Возвращение клипера «Кречет» | страница 10




Владик не знал, что Гоша радуется не шахматным победам. Гоша замечал, что Владик ему поддается, и радовался именно этому: так прекрасно, когда у тебя добрый и великодушный друг.

Кроме Владика, друзей у Гоши не было. Правда, иногда заходил на чаек библиотечный гном Рептилий Казимирович, но ни дружбы, ни просто приятельских отношений у них не получилось. Очень уж разные они были гномы. Гоша робел перед образованным Рептилием и ни разу не решился прочитать ему свои стихи.

А Владика Гоша не стеснялся. Тем более что Владик его стихи всегда хвалил, а если и делал замечания, то очень осторожно.

В общем, Владик был замечательный. Гошина отрада. Оттого, что Владик есть, в Гоше сидело счастье — постоянное, как магнитное поле в судовом компасе. Но к этому счастью иногда примешивался страх: не случилось бы чего-нибудь. Очень уж хрупкий, беззащитный какой-то этот человечий ребенок.

При таких мыслях Гоша нервно открывал табакерку и нюхал ядовитый табак — смесь тертого манильского троса и листьев южноазиатской травы, которая называется «папоротник ада».

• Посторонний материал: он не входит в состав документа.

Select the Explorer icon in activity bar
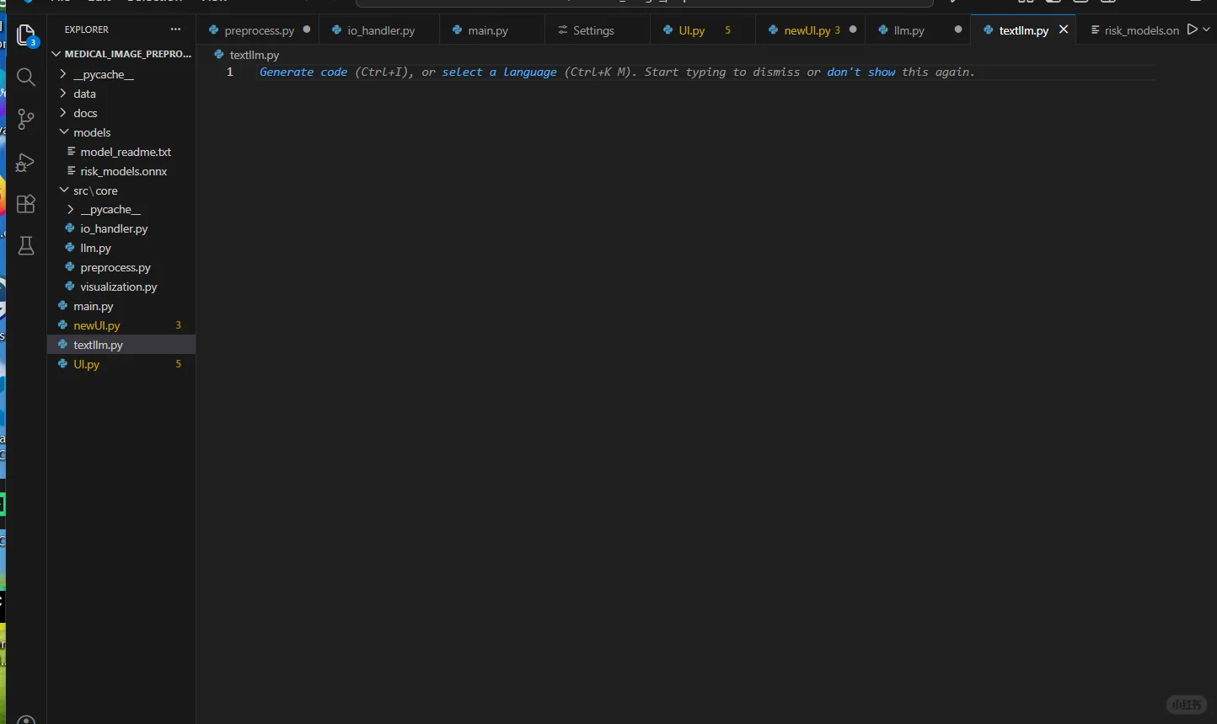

…Сейчас Гоша опять поглядывал на Владика с тревогой. Сидит такое существо: голова — одуванчик с очками, шея — как у птенца, а весу в нем — как в летучей рыбке; Много ли такому надо, чтобы заболеть от пресной воды?

Гоша покачал колпачком с кисточкой и взял с полки табакерку. Владик знал, что табакерка выточена из куска бимса — палубной балки от «Кречета». Гоша насыпал на сустав указательного пальца щепотку желтой пыли и втянул ее поочередно обеими ноздрями. Потом начал краснеть и раздуваться.

Владик зажмурился и заткнул уши. От Гошиного чиха всегда выгибались наружу стены башенки, а флюгер начинал вертеться и визжать даже при полном штиле…

— А-а-а… а-апчхи — бум — трах!!

Воздушной волной Владика передвинуло на койке. Сушилка с сандалетами улетела к двери. Сломанные часы задребезжали и целую минуту тикали, как новые.

— Ну вот, теперь все рифмы из головы совсем повылетали, — со скрытым облегчением сказал Владик. — Теперь ничего не получится. Не раньше чем к вечеру что-нибудь придумаю…

— Ну, можно и к вечеру, — согласился Гоша. — Только, Владик… ты, это самое… когда придумаешь, другим ее не говори, ладно? А то поэты всякие бывают, услышат и сунут мою рифму в свои стихи. А я опять ни с чем…

— Ни единому человеку не скажу, — пообещал Владик. Гоша снова посмотрел на него как на летучую рыбку.

И улыбнулся:

— Ну, почему ни единому. Надежному-то можно. Если он… это самое… скажем, твой хороший друг. — Гоша был не ревнив. Он понимал, что кроме него у Владика могут быть друзья.